Anthian smiled with uncertain politeness, trying not to feel as if the man had shoved his hand into a soft, cushioned, safe place in him without asking.
"Would you?" the man asked seriously in response to the dismissive smile.
Something stirred in Anthian with the movement of the man's arm. "I should at least be introduced to you before you know how I taste."
The man's grin sharpened to a slim, perverse smirk.
"Says who?"
Anthian laughed nervously, shrinking his hands up into his sleeves. "In any case, I'm Anthian."
"And I'm Jaerve. Now we're introduced."
"We are..."
Jaerve's free hand moved to pluck his cigarette from his mouth, pinching it between his forefinger and thumb, and he abandoned his stirring with the other to cup the back of Anthian's neck with sudden force. Anthian found himself being dragged over the curls of steam swelling from the pot, hovering there with the man's face against his own.
"Go back to where you belong, little lamb," Jaerve's voice hissed in Anthian's ear, hot breath smothering his skin, "or I'll eat you up."
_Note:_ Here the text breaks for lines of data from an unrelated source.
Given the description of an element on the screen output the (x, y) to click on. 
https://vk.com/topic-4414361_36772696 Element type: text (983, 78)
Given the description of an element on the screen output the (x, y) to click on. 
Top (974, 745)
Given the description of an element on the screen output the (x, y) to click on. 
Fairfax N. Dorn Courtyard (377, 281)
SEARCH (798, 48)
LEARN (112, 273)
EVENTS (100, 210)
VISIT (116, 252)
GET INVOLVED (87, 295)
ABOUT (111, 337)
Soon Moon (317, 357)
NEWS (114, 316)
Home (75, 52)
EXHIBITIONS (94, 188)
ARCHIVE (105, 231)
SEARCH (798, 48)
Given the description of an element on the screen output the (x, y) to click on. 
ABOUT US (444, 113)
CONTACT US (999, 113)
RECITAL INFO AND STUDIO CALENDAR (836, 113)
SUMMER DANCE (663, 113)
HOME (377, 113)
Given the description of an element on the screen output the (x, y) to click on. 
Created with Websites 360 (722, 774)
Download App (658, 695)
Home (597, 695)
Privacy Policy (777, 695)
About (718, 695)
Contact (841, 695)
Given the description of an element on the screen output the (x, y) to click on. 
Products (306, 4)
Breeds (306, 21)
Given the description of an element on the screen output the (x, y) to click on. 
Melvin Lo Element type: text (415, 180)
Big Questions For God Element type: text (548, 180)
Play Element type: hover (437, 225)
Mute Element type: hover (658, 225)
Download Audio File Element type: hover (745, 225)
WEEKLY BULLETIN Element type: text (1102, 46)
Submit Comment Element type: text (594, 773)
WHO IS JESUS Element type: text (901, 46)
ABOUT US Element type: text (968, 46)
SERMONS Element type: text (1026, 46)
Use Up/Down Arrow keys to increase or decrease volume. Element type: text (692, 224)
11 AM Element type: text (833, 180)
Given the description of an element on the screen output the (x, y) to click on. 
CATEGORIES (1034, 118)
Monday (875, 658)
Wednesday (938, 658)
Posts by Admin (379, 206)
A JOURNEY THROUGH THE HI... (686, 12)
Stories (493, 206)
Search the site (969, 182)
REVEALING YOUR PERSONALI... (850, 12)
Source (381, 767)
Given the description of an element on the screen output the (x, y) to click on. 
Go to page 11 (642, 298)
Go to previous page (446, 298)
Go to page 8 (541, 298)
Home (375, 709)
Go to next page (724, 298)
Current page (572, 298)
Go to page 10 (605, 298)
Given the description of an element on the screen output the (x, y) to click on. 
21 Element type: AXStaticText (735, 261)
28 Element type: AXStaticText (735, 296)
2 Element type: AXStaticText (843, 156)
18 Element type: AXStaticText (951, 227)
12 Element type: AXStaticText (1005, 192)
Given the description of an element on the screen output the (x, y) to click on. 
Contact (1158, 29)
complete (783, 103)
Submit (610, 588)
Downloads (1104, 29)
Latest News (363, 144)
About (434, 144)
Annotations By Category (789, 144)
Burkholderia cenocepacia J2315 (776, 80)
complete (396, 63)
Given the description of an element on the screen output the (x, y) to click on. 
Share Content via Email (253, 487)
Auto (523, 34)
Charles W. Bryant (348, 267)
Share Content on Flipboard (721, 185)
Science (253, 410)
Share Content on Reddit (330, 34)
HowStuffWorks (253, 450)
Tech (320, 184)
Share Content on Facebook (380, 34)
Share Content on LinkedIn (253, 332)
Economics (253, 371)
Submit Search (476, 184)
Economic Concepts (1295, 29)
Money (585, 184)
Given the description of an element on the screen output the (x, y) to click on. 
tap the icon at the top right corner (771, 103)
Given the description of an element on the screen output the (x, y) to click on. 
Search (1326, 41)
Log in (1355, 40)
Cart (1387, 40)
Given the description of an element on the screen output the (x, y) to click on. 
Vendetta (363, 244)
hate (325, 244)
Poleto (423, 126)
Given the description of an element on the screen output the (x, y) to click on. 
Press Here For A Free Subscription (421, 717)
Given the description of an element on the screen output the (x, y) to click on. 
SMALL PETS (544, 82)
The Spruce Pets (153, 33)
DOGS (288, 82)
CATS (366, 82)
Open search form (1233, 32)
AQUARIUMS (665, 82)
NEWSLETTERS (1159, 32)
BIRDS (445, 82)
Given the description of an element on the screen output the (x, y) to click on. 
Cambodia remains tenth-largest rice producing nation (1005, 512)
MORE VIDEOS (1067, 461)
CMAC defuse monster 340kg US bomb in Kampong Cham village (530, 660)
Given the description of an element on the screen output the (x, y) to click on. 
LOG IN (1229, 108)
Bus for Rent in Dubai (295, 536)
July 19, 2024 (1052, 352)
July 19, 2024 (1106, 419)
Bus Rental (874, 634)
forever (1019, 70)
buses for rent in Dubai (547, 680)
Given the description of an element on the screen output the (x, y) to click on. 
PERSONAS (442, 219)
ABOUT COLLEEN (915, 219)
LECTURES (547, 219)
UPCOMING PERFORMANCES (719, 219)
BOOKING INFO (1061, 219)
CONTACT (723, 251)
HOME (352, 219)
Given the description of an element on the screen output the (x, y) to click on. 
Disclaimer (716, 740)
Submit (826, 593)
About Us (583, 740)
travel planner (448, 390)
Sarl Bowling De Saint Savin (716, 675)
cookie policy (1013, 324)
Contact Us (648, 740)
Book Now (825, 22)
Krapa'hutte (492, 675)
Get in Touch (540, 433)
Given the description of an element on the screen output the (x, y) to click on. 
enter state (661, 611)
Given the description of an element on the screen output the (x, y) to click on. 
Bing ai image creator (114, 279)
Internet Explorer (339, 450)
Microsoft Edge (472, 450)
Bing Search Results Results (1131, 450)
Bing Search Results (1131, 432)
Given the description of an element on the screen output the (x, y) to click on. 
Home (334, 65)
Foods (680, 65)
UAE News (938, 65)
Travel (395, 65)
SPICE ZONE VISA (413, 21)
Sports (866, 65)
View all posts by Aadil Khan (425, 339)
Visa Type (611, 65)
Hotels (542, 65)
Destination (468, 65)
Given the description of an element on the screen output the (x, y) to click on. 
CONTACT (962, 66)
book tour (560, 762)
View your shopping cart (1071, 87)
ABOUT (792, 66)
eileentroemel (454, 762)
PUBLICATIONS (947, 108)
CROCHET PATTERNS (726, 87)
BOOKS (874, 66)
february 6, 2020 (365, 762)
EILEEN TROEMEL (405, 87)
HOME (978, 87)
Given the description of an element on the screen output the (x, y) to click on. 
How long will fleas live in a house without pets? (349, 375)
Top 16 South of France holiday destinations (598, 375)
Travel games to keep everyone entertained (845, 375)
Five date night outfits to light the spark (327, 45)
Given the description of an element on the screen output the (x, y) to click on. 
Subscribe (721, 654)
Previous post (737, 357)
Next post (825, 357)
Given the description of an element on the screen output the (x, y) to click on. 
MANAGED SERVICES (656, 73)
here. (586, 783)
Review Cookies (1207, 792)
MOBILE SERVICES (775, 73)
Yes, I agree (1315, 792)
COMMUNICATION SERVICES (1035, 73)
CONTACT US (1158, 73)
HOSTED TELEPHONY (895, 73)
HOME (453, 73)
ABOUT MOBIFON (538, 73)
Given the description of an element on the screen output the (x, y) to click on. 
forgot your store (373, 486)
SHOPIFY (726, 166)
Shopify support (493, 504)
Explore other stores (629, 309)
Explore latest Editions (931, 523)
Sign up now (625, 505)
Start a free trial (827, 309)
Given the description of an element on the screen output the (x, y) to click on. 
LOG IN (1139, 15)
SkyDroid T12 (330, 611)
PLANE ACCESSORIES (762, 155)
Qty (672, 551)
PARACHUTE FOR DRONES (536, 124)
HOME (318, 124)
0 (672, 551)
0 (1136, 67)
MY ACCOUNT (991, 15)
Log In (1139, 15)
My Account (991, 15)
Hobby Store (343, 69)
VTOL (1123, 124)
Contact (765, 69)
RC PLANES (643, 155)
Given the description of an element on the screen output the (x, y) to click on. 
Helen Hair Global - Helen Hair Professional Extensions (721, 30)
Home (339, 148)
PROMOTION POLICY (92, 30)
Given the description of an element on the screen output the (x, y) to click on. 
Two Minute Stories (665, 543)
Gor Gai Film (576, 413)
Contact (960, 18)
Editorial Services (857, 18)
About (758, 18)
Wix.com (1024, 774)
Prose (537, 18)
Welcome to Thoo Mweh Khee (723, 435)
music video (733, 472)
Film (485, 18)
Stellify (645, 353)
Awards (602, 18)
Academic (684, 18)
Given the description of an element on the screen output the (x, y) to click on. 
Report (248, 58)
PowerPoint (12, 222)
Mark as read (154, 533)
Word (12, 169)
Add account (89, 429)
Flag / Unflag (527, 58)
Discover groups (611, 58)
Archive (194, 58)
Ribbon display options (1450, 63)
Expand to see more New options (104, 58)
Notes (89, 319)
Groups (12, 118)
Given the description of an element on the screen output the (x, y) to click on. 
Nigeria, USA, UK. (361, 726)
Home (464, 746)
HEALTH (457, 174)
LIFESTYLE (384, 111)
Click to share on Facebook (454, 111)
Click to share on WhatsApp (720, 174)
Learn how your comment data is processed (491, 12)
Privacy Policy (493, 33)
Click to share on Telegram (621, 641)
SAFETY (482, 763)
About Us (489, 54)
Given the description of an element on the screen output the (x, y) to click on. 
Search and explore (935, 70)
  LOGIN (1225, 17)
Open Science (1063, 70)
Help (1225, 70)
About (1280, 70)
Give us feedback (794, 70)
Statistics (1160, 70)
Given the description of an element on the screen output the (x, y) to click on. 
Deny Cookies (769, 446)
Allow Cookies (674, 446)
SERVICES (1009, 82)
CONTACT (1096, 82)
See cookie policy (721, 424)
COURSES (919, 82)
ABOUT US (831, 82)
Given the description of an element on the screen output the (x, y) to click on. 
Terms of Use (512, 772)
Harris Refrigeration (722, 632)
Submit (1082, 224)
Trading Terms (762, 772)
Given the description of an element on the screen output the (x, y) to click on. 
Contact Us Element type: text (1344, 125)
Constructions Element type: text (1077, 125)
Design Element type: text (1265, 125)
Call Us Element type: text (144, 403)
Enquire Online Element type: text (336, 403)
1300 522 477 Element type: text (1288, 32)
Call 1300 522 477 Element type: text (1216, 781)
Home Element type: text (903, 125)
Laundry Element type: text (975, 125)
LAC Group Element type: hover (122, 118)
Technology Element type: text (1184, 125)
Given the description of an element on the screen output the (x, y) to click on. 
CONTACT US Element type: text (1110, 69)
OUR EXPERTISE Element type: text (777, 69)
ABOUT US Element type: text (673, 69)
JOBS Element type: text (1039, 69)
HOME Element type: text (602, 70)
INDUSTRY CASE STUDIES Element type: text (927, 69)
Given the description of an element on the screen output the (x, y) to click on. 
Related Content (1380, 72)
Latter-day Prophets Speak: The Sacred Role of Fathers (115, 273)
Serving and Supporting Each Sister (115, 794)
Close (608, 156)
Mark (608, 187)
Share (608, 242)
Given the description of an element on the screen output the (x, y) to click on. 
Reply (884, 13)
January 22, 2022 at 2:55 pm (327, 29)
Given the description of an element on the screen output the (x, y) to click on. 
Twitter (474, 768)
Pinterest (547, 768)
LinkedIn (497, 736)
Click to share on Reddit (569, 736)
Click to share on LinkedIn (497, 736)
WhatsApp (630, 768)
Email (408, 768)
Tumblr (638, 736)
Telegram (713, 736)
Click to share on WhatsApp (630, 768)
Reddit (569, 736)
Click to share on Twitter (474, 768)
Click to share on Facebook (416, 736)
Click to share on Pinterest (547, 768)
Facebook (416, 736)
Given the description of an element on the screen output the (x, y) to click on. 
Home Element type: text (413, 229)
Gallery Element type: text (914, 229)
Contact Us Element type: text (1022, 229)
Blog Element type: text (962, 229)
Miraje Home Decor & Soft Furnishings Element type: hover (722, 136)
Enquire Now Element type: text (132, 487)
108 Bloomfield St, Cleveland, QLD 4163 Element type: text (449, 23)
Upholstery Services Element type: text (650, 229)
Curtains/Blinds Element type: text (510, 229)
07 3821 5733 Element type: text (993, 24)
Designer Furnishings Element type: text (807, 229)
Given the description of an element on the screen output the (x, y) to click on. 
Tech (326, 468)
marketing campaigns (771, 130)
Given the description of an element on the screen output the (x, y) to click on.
Anthian knew he should struggle so he did, half-heartedly. As he did, there was a sudden pain on the curve of skin where his shoulder met his neck, a searing sting that made him straighten away from Jaerve with a cry. He clapped his hand against the spot just in time to crush soft ashes between his fingers, causing them to trickle between them and fall behind the cigarette butt into the pot.
"Why in the world...!"
Jaerve grinned nastily. "Go, little lamb."
And as Anthian shuffled hurriedly out of the kitchen, a crash of trays clanging in his wake, Jaerve could tell he would be back.